─── Passage ───
One monitoring solution is to use the Telegraf Consul plugin with the StatsD protocol supported by Consul. You can also use Grafana to organize and query the data you collect.
For the full list of Consul agent metrics, refer to the telemetry documentation.
Workflow
- Configure Telegraf to collect StatsD and host level metrics
- Configure Consul to send metrics to Telegraf
- Review Consul metrics
Configure Telegraf
Telegraf acts as a StatsD agent and can collect additional metrics about the hosts where Consul agents are running.
Telegraf includes input plugins to collect data such as CPU usage, memory usage, disk I/O, networking, and process status. The following example uses a telegraf.conf file configured to debug common Consul datacenter issues.
telegraf.conf
[global_tags]
role = "consul-server"
datacenter = "us-east-1"
[agent]
interval = "10s"
flush_interval = "10s"
omit_hostname = false
[[inputs.statsd]]
protocol = "udp"
service_address = ":8125"
delete_gauges = true
delete_counters = true
delete_sets = true
delete_timings = true
percentiles = [90]
metric_separator = "_"
parse_data_dog_tags = true
allowed_pending_messages = 10000
percentile_limit = 1000
[[inputs.cpu]]
percpu = true
totalcpu = true
collect_cpu_time = false
[[inputs.disk]]
# mount_points = ["/"]
# ignore_fs = ["tmpfs", "devtmpfs"]
[[inputs.diskio]]
# devices = ["sda", "sdb"]
# skip_serial_number = false
[[inputs.kernel]]
# no configuration
[[inputs.linux_sysctl_fs]]
# no configuration
[[inputs.mem]]
# no configuration
[[inputs.net]]
interfaces = ["eth*"]
[[inputs.netstat]]
# no configuration
[[inputs.processes]]
# no configuration
[[inputs.swap]]
# no configuration
[[inputs.system]]
# no configuration
[[inputs.procstat]]
pattern = "(consul)"
[[inputs.consul]]
address = "localhost:8500"
scheme = "http"
The telegraf.conf file starts with global tags options, which set the role and the datacenter variables. Furthermore, the agent section sets the default collection interval to 10 seconds and instructs Telegraf not to omit the hostname tag host in each metric.
Telegraf also allows you to set additional tags on the metrics that pass through it. This configuration adds tags for the server role consul-server and datacenter us-east-1. You can use these tags in Grafana to filter queries.
─── Data lines ───
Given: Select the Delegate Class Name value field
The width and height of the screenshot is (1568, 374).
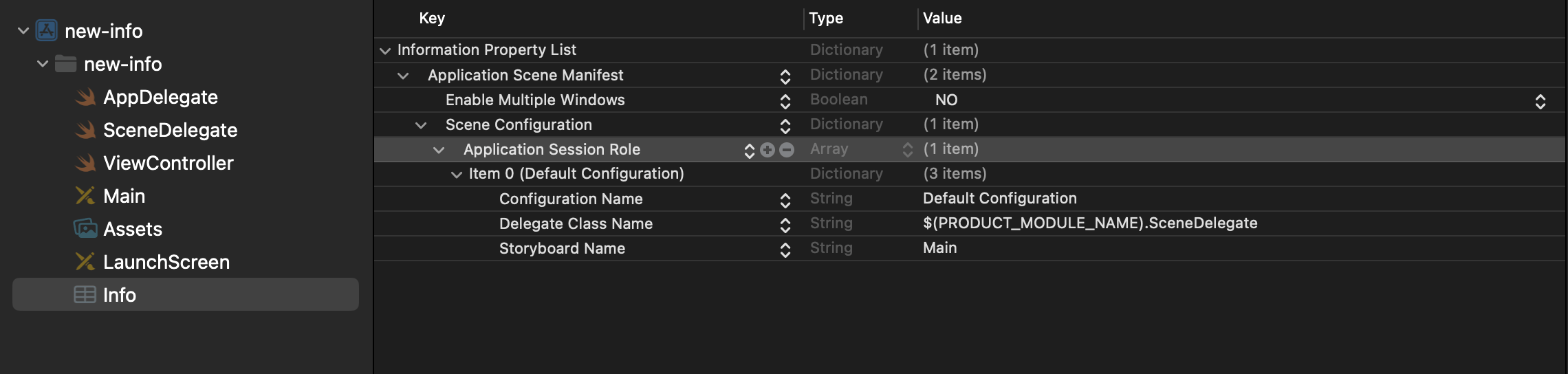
───
**Task requirements**
A. Answer these questions using the text on monitoring Consul with Telegraf, one line each:
(i) Which protocol does the statsd input section use?
(ii) What pattern is set in the procstat input section?
(iii) According to the text, what can the added tags be used for in Grafana?
B. Continue the text on monitoring Consul with Telegraf, starting right after its last sentence.

**Responses to the exercise**
A.
(i) UDP ("udp").
(ii) "(consul)".
(iii) To filter queries.

B.
The next section of telegraf.conf sets up a StatsD listener on UDP port 8125 with instructions to calculate percentile metrics and to parse DogStatsD-compatible tags. Consul uses this data to report telemetry stats. For more information about these specifications, refer to the full reference documentation for available StatsD-related options in Telegraf.
The next sections in the file configure inputs for collecting CPU, memory, network I/O, and disk I/O data.
Under inputs.net, it is important to make sure the interfaces match the system interface names. Most Linux systems use names like eth0 or enp0s0, but you can choose any valid interface name from your system. The list supports glob patterns, so eth* will match with all interfaces that start with eth.
The configuration also includes the procstat Telegraf plugin, which reports metrics for a process according to a given pattern. In this case, you are using it to monitor the Consul agent process itself.
Finally, the configuration includes a plugin that monitors the health checks associated with the Consul agent by using the Consul API to query the data.
After editing the telegraf.conf file, make sure to reload the Telegraf agent so that you apply the configuration to your Telegraf instance.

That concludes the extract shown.